Optimism for these projections in not unfounded. The recently released edition of National Basic Medical Insurance. Industrial Injury Insurance and Maternity Insurance Medicine Directory that specifies which drugs are reimbursable under China's national medical program contains 30 drugs from CSKI's portfolio. Nine of the drugs (4 Western and 5 Traditional Chinese Medicines) are in category A which means reimbursement is 100%. These drugs accounted for 17% of CSKI's revenues for the 9-months of 2009. The other 21 drugs in category B can be reimbursed up to 90% of costs under China's health care regulations. In addition to these select medications, CSKI has over 100 licensed products and 47 new products in the pipeline at various stages of application readiness. Also CSKI has been granted exclusive geographical research rights for stem cell research. Because China does not suffer the same moral restrictions for stem cell research that are found in the US, this grant may be the most significant determination of future growth for CSKI. Presently, CSKI's AIDS, Pregnancy, and Cancer screening tests represent only 9% of revenues but its developmental, gold colloid ELISA technology for quick disease screening may prove extremely profitable.
Fundamentally, CSKI is incredible. The company has no debt, so all liquidy ratios are healthy (Quick Ratio-4; Current Ratio-10; Cash Ratio-6.4). Its $56 million war chest is 41% of total assest. Chinese pharmaceutical companies do not invest heavily in R&D because ingredients in their pharmaceutical products are generic whether Western or TCM (Traditional Chinese Medicine). CSKI is an exception spending 8% (2008) of revenues on R&D. This is in-addition to capital expenditures for physical plant expansion for product development. All of which were financed from operating cash flow.
With an ROE of 30%, with no debt, a wide moat evidenced by an ROIC of 53%, P/CF of 9.8, Insider ownership limited to 37% and Institutional ownership limited to 8%, and a float of only 10.3 million shares, what is not to love about this stock. And did I mention that this stock is so thinly traded that its short ratio of 10 could cause massive upward movement in the event of a short squeeze.

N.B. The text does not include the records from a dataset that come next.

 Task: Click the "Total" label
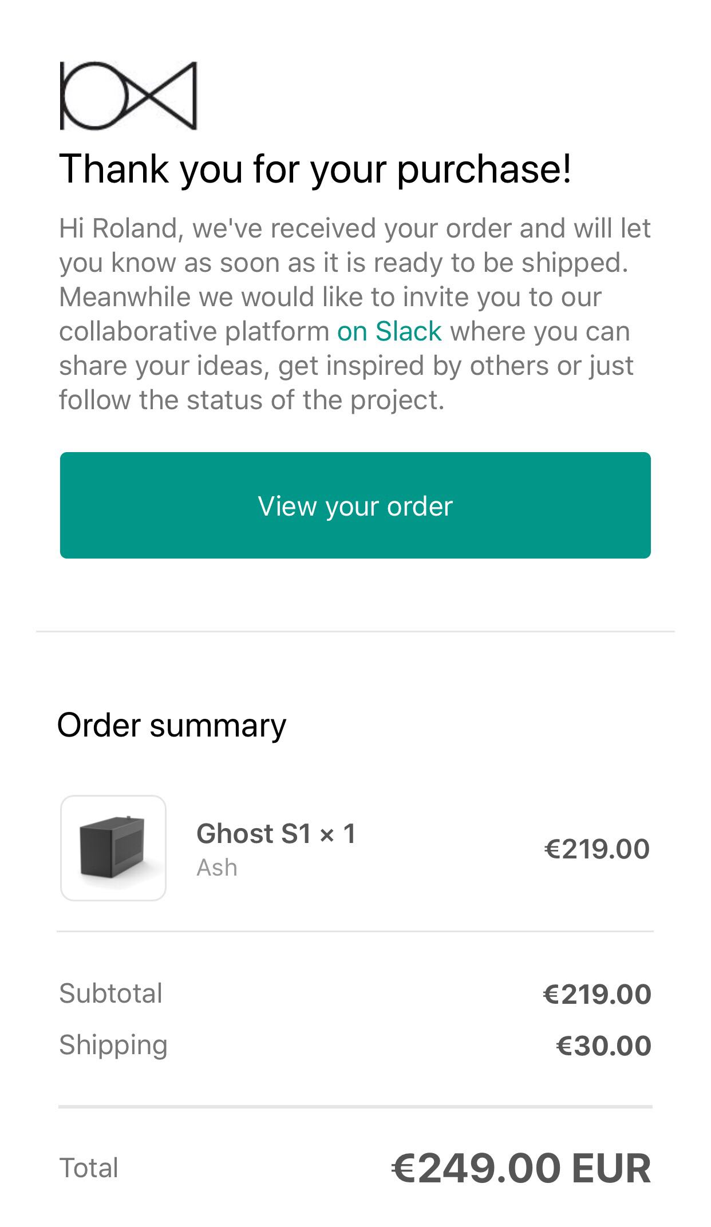[89, 1168]
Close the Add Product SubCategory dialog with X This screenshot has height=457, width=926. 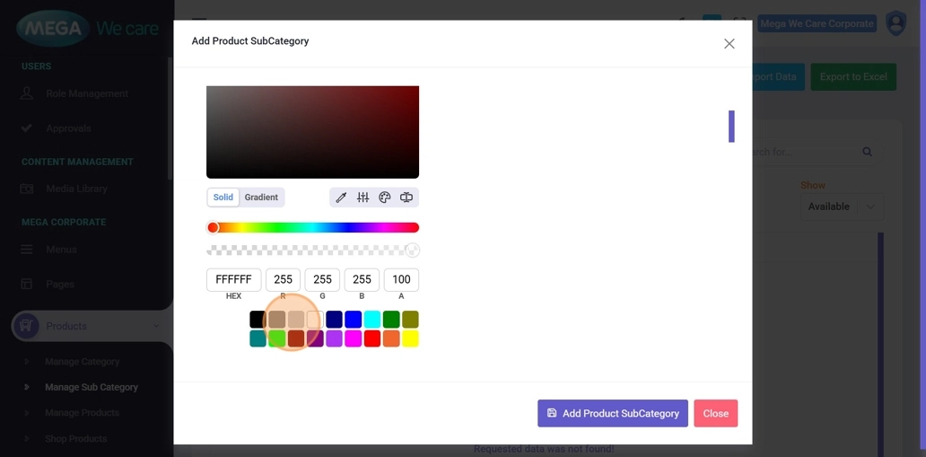(729, 44)
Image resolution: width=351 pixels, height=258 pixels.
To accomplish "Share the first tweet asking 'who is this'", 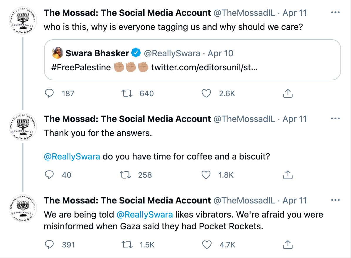I will pyautogui.click(x=288, y=94).
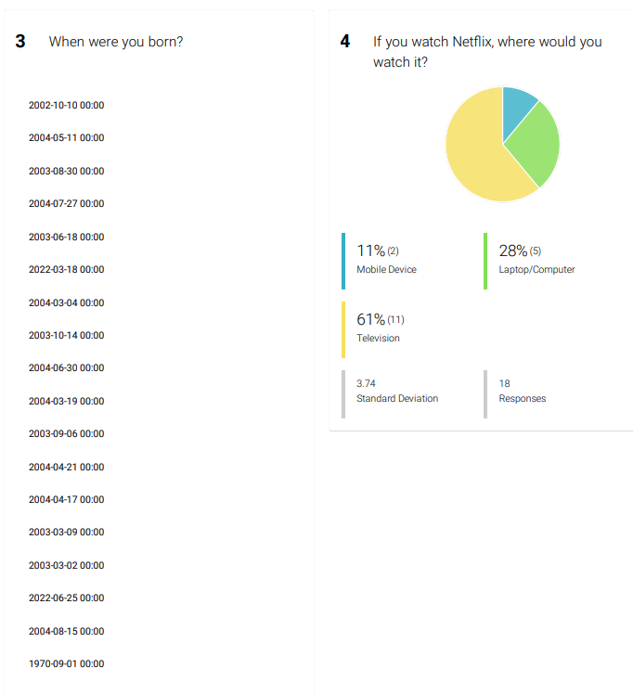Select the 28% Laptop/Computer legend entry
The width and height of the screenshot is (633, 694).
point(536,260)
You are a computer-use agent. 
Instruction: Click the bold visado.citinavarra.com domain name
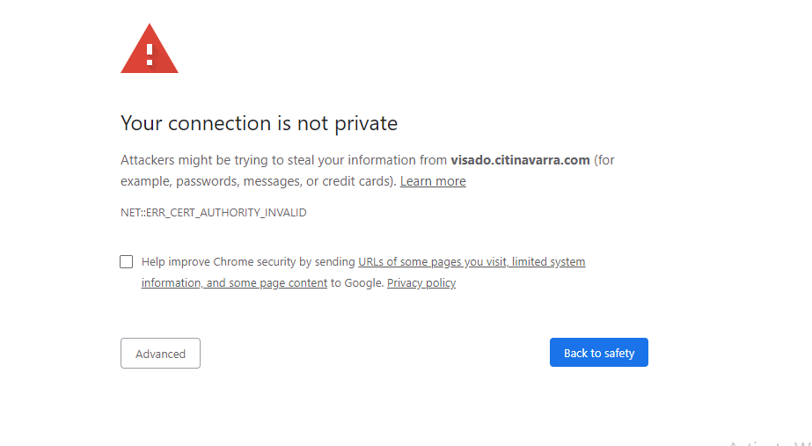point(520,160)
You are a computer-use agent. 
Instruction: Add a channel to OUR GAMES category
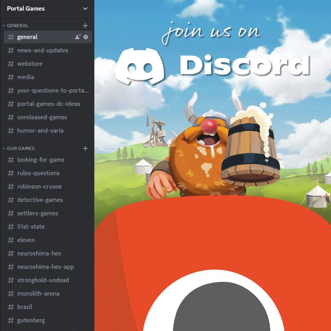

Unfortunately, this stock has come too far too fast and Wall Street always punishes the last man in. There are also some realities of the Chinese national health care system that are not obvious by this stock's move.

1) Only 300 million of China's 1.5 billion population are included in the nation's healthcare program and no pharmaceutical company in China commands more than 1% of the Chinese pharmacuetical market so revenues are limited despite governmental listings.

2) Healthcare account reimbursement is limited to the total amount available in individual accounts that are defined by individual and employer contributions based on salary and subject to drugs included in the national health care directory, so OTC alternatives that are not necessarily reimbursed are more frequently sought to preserve these accounts for more ctritical illness usesage.

3) Retail pharmacies are embyrionic in China and most critical drugs are dispensed by government hospitals while non-emergency drugs are purchased TCM drugs as Over-the-Counter (OTC) based on cultural beliefs and competition in the OTC markets is intense.

4) All Western drugs are generic in China so propriatary patents are non-existent and patents and trademarks are limited to packaging or package artwork. Of CSKI's patents only 1 is for proprietary content, all others are for packaging and artwork.

5) Because 80% of drug purchases are through government hospital pharmacies, the process of "tendering", or mass presentation of drugs requires that successful pharmacuetical contracts meet extremely competitive pricing and meet other subjective requirements of governmental officials. This limits margins and makes contracts subject to official whim and political favoritism.

6) CSKI's portfolio of drugs is limited to generic Western drugs of which all Chinese pharmacuetical companies have the same access. CSKI's OTC TCM drug portfolio is dominated by dermal patches, topical creams, and nasal/oral sprays and subject to massive competition.

7) Four CSKI's customers represent 40% of revenues.
I typically trade on fundamentals and this company is fundamentally strong with a 5 star rating, but its stock performance has been to so phenomenal that I need a pull back in order to pull the trigger. Changes in technical behavior may indicate a better entry level. If this stock forms a nice cup and handle with a dip in the $16-18/share price range, I think it will achieve the price targets indicated above.